Problem statement ▸ Repeat the records word for word, from the line containing "Open the People menu item" through the end of the records, both ends included. Omit the pictures.

---

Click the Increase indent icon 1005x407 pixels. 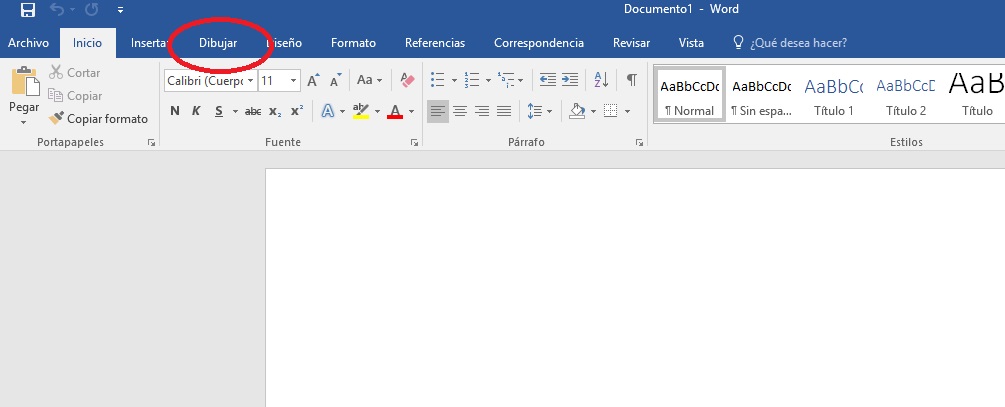point(570,80)
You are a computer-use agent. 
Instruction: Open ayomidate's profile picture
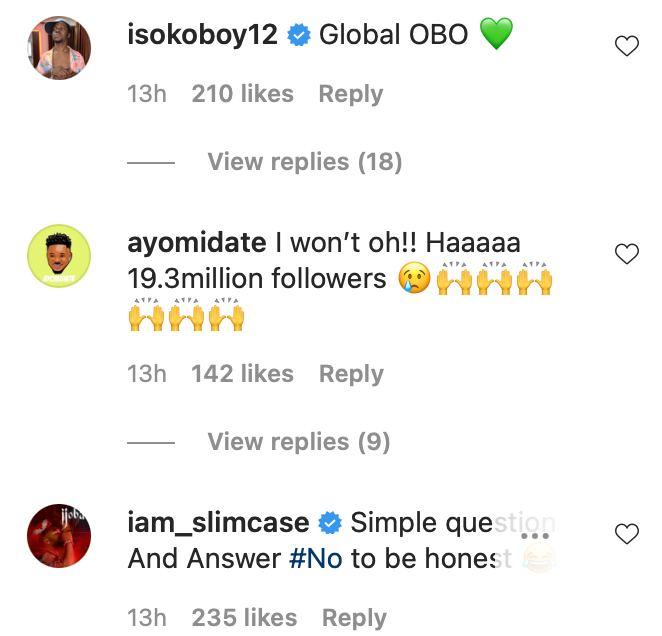[59, 256]
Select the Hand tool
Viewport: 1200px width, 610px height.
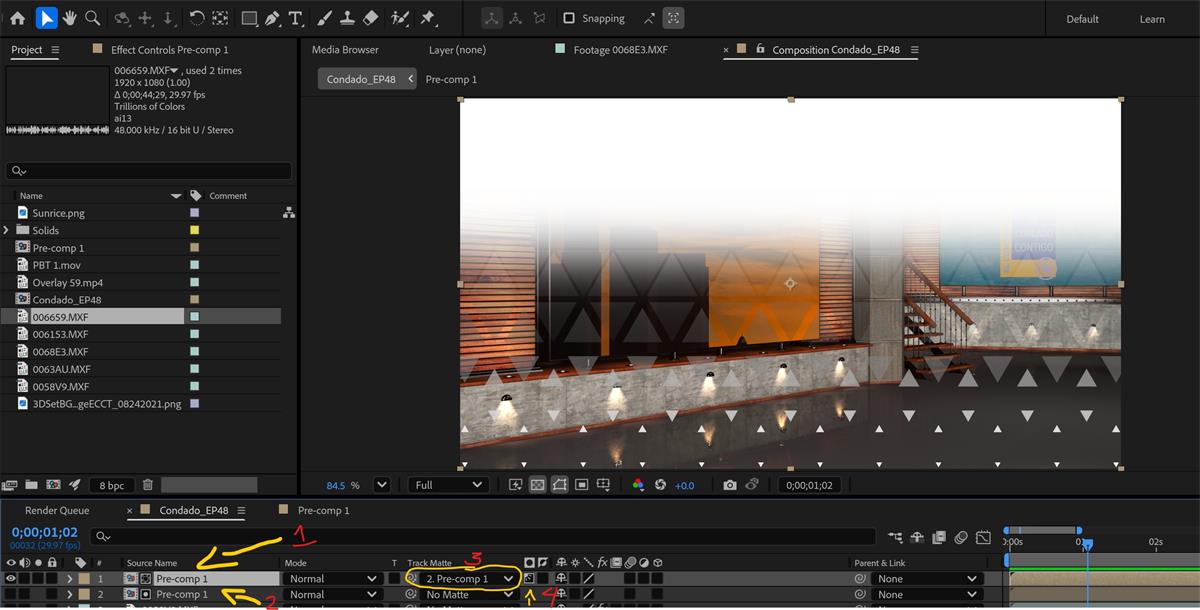[69, 18]
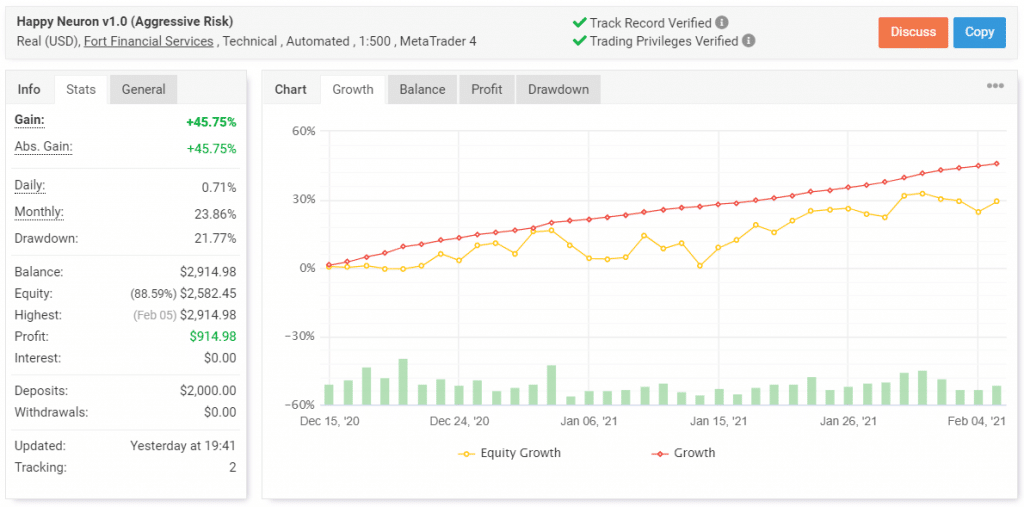1024x507 pixels.
Task: Switch to the Info tab
Action: tap(29, 89)
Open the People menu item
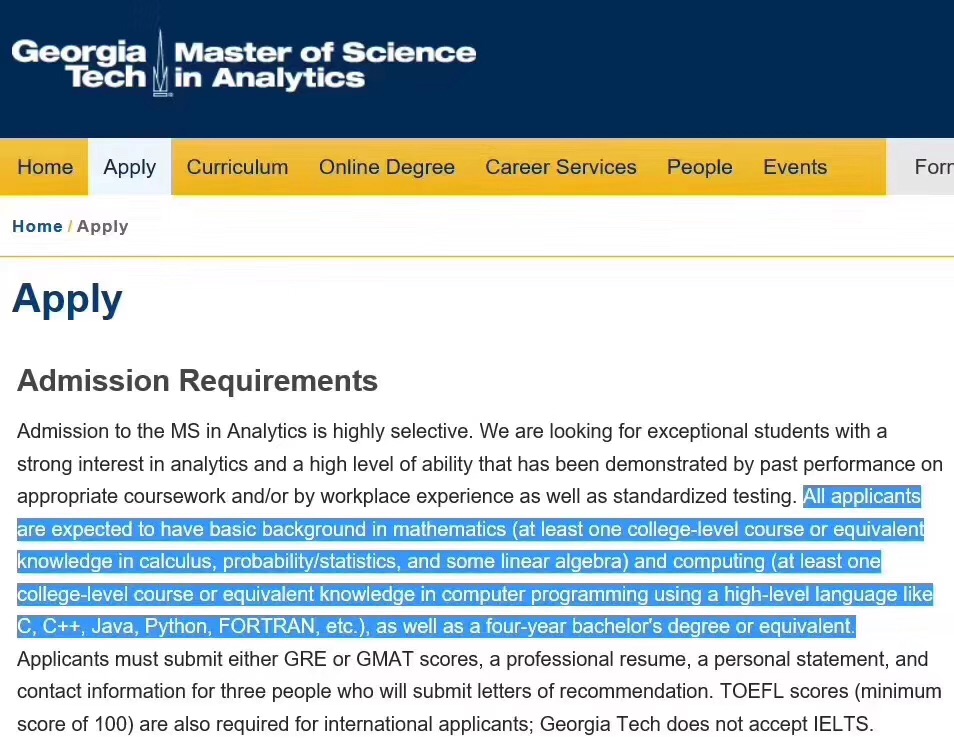Image resolution: width=954 pixels, height=750 pixels. point(700,167)
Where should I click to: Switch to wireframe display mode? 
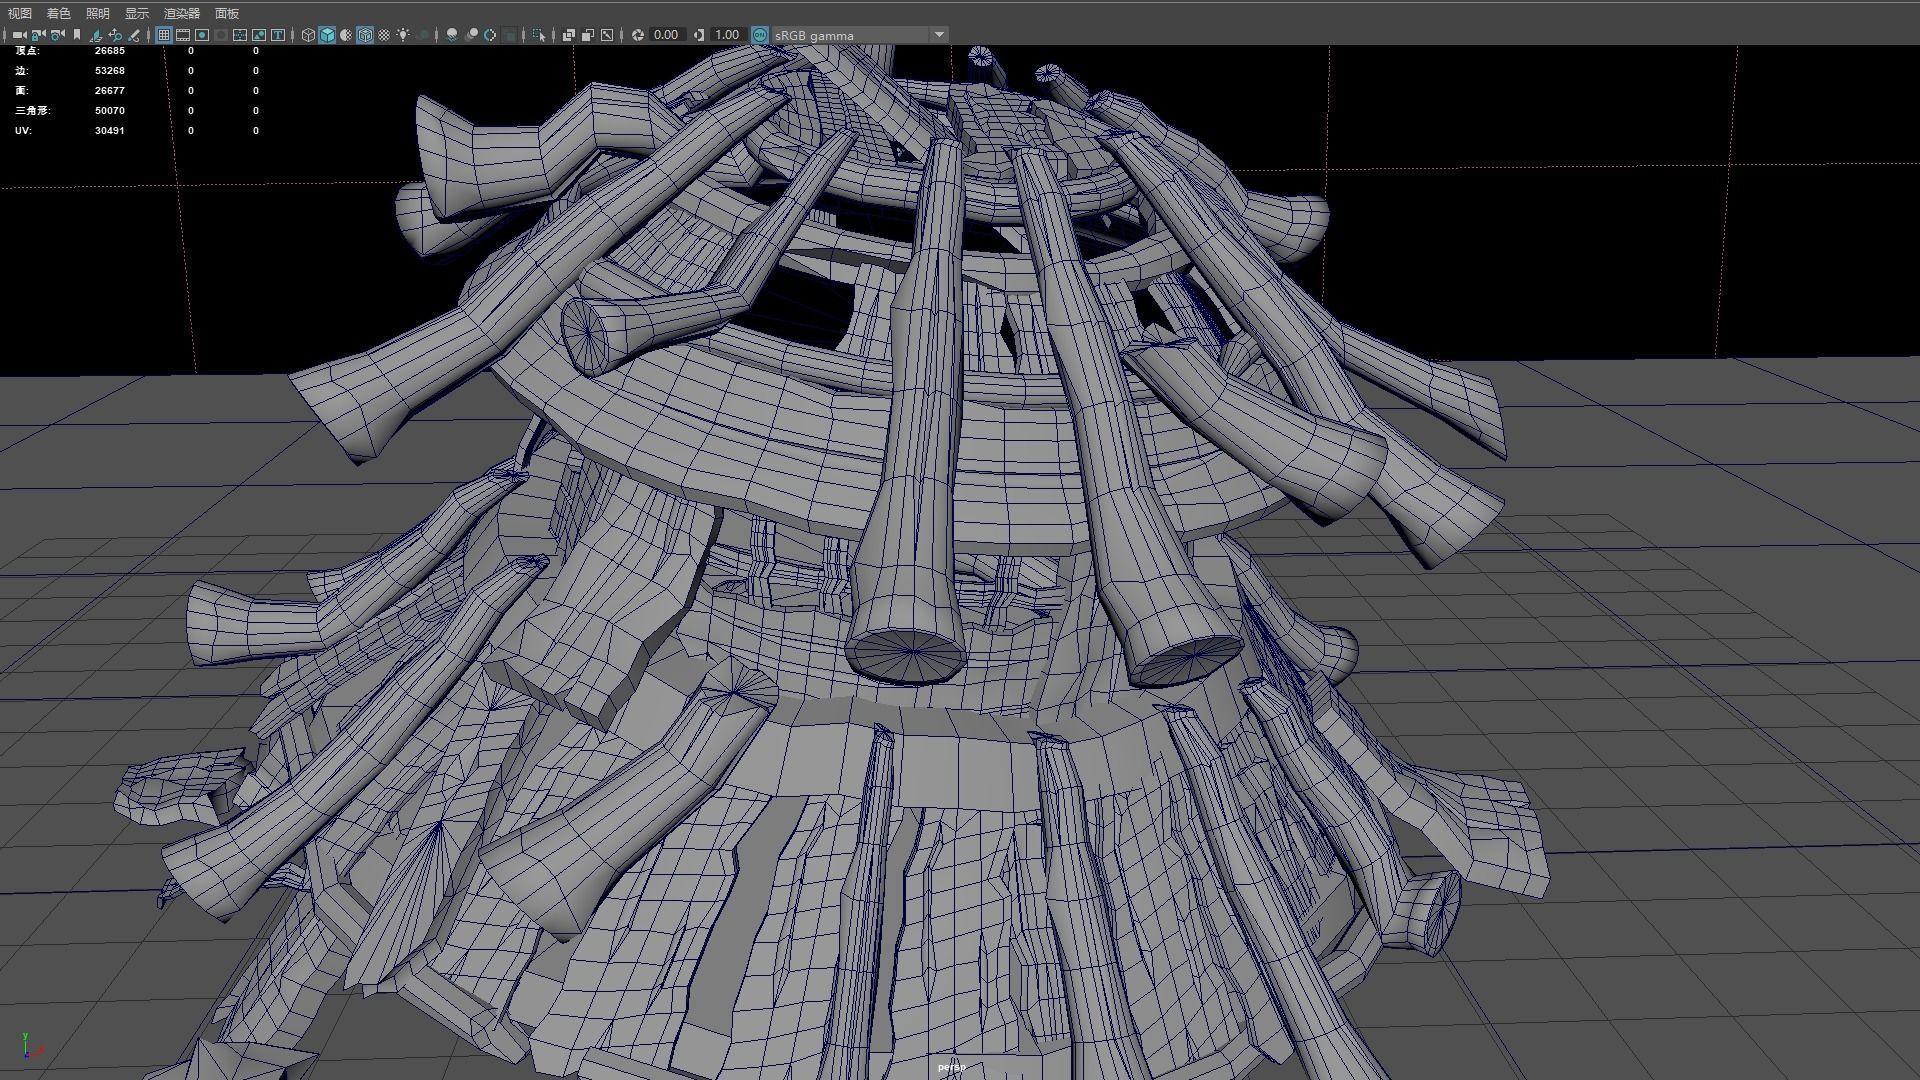pos(308,35)
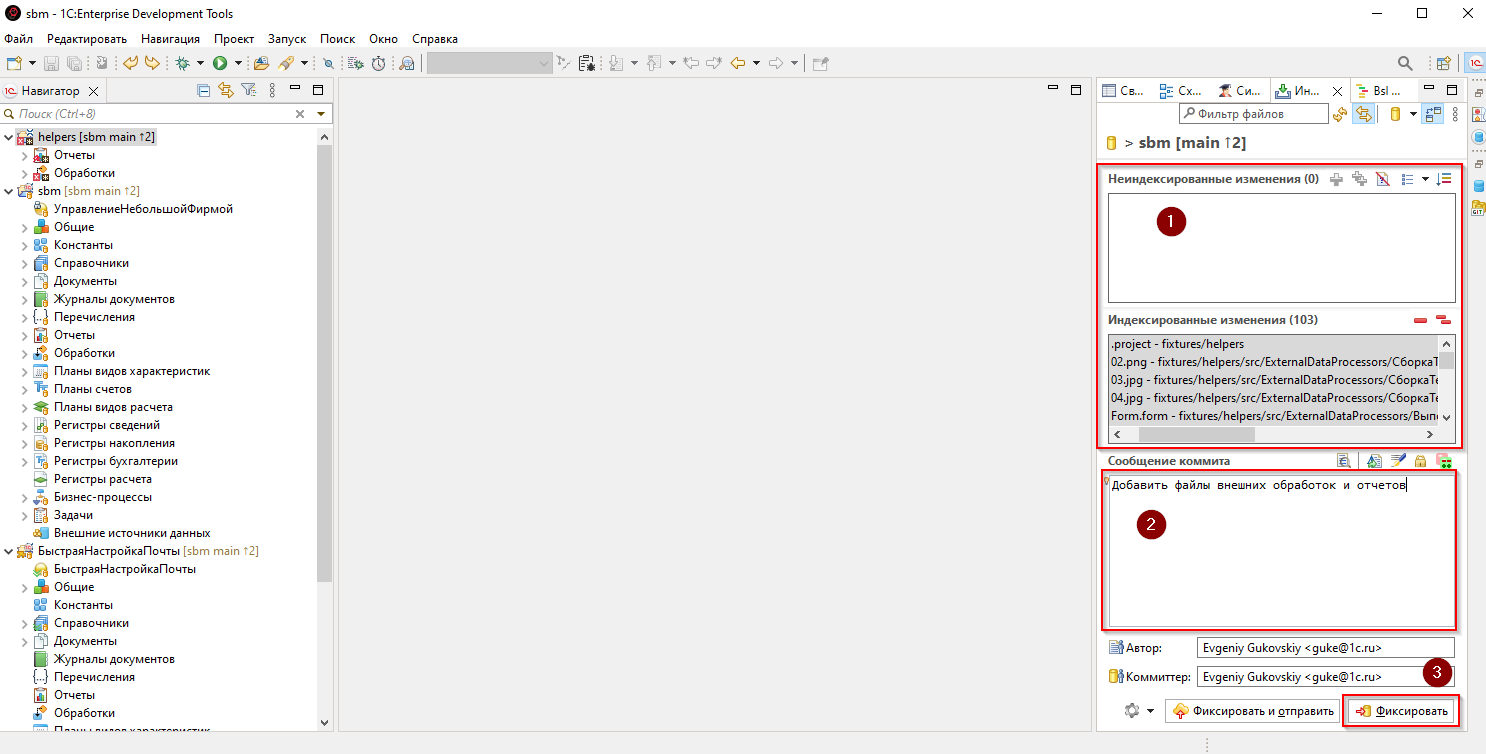
Task: Click the Debug bug icon in toolbar
Action: 182,63
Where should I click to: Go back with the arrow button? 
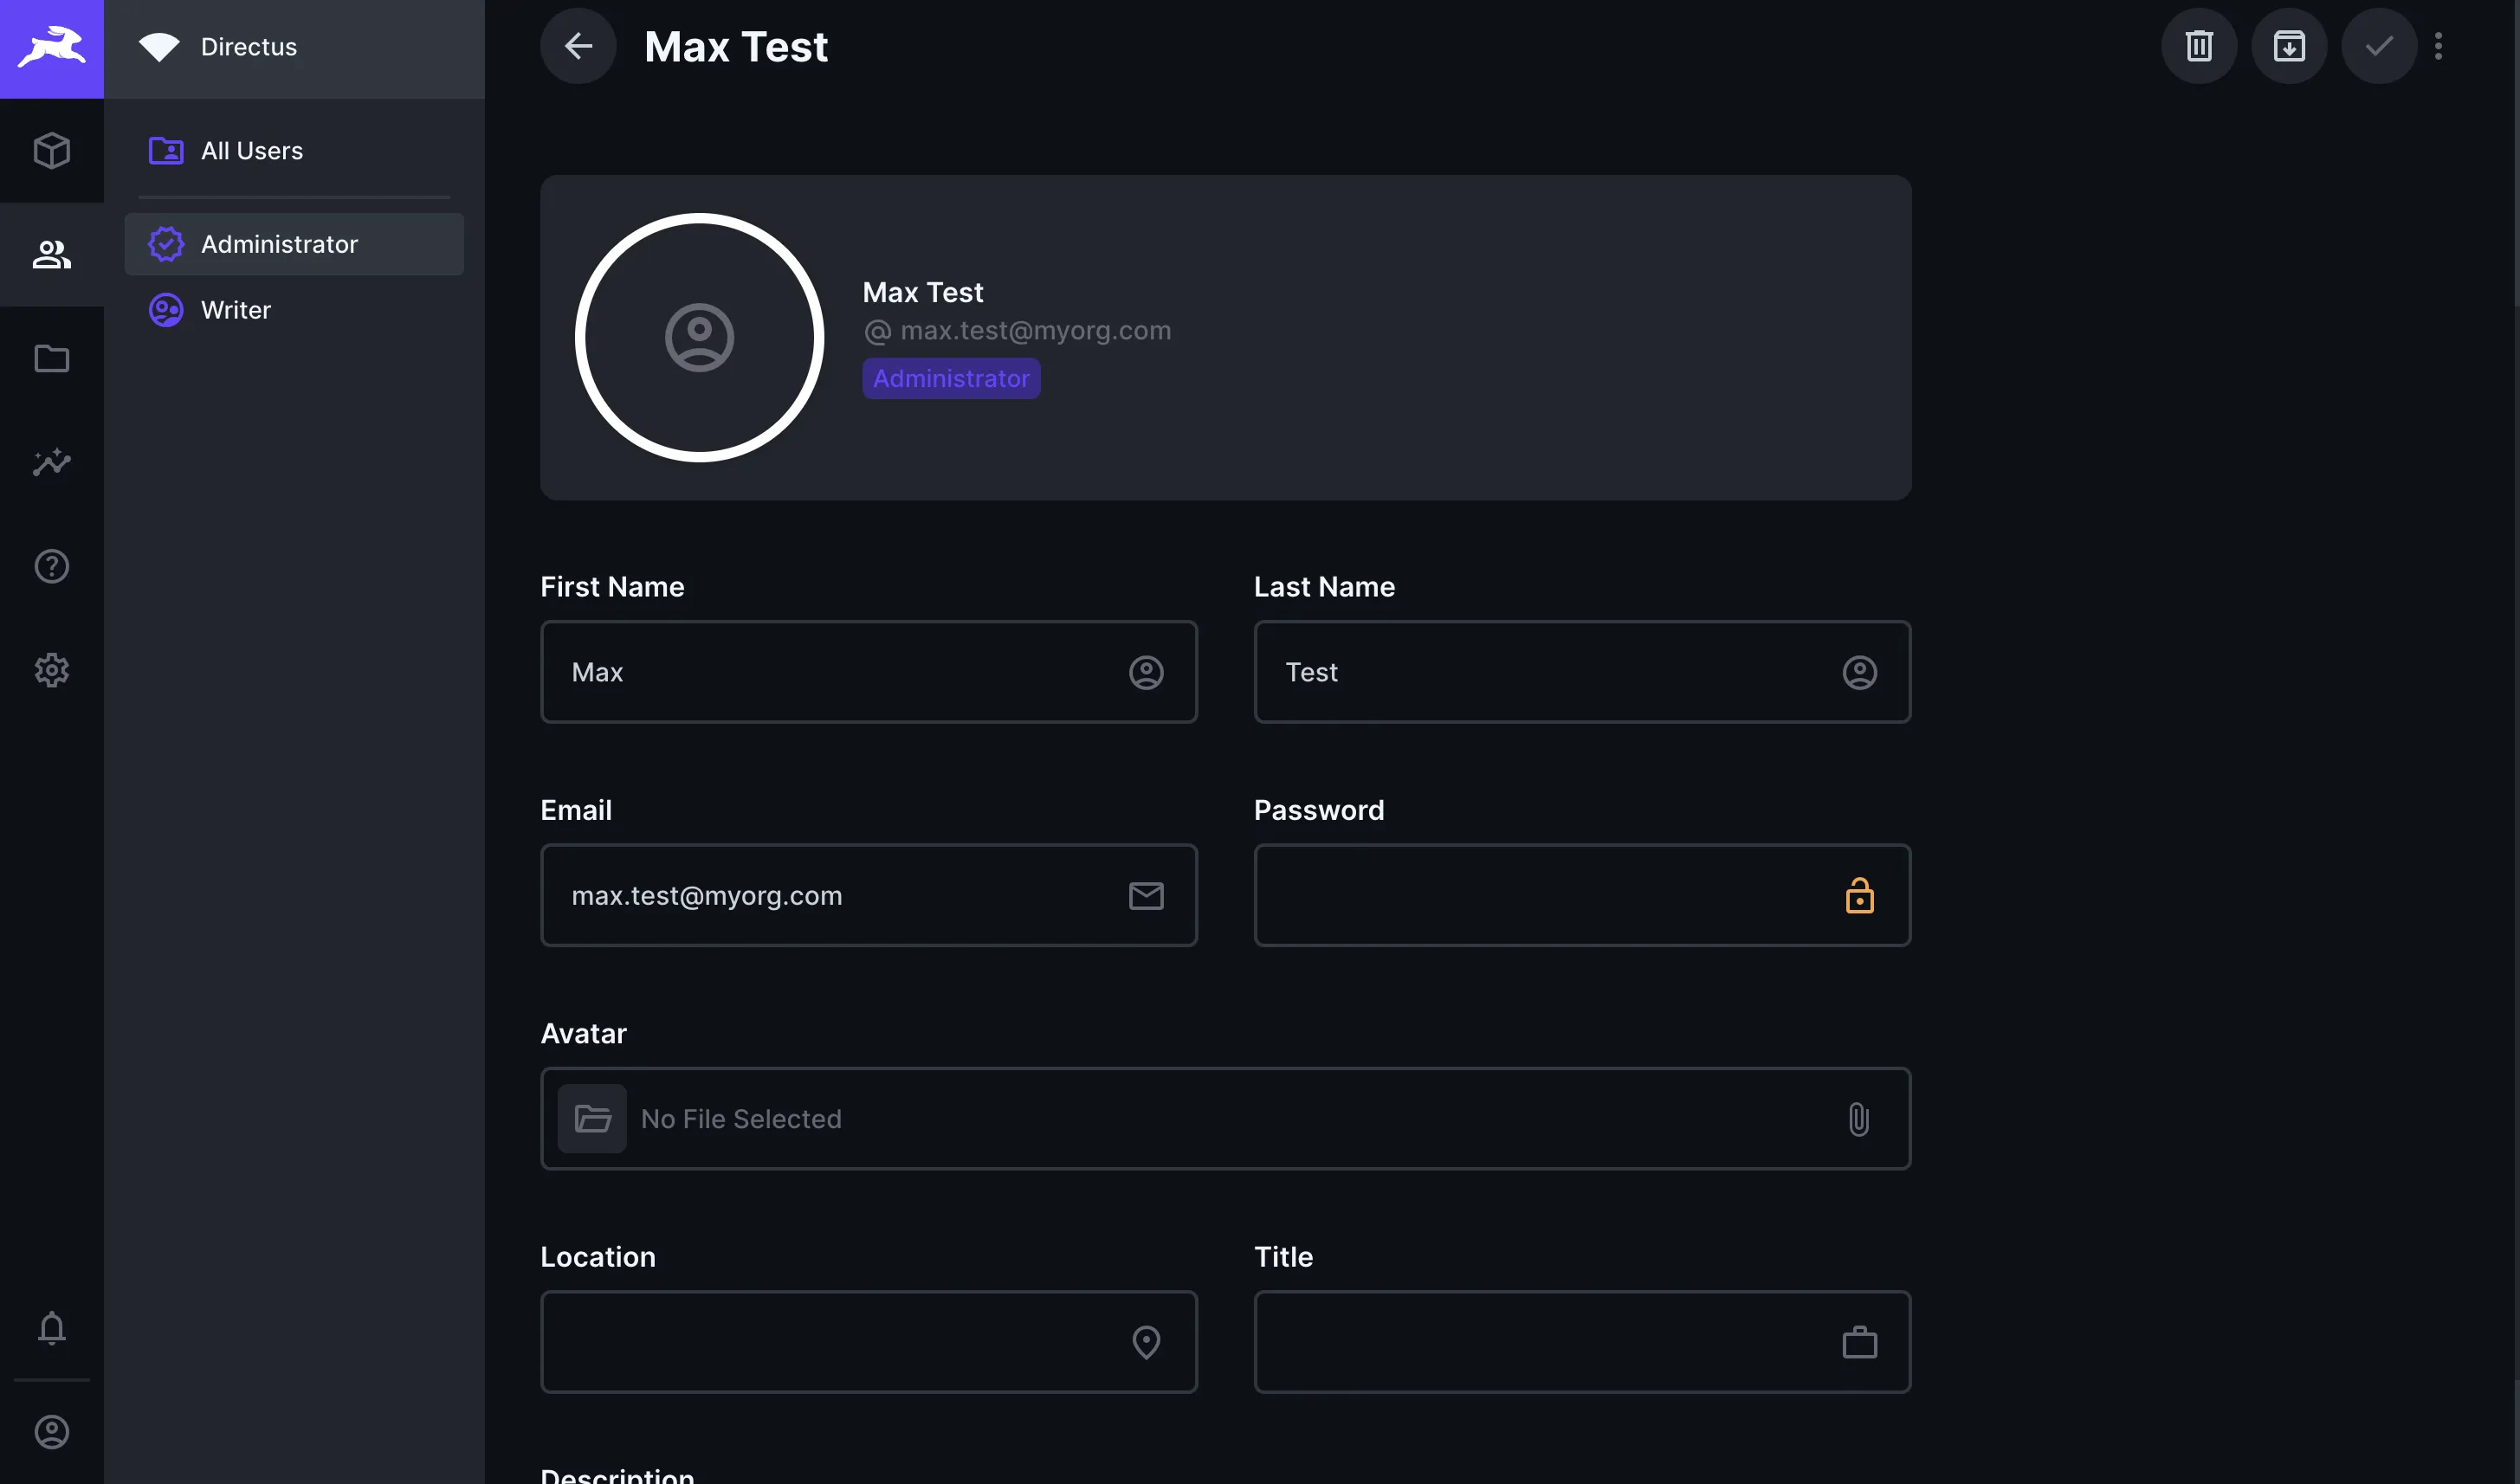tap(578, 45)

---

Full response ▸
Open the People menu item
Image resolution: width=954 pixels, height=750 pixels. point(700,167)
Where should I click to: Switch to wireframe display mode? 
pos(308,35)
Task: Click the Debug bug icon in toolbar
Action: 182,63
Where should I click to: Go back with the arrow button? 
tap(578, 45)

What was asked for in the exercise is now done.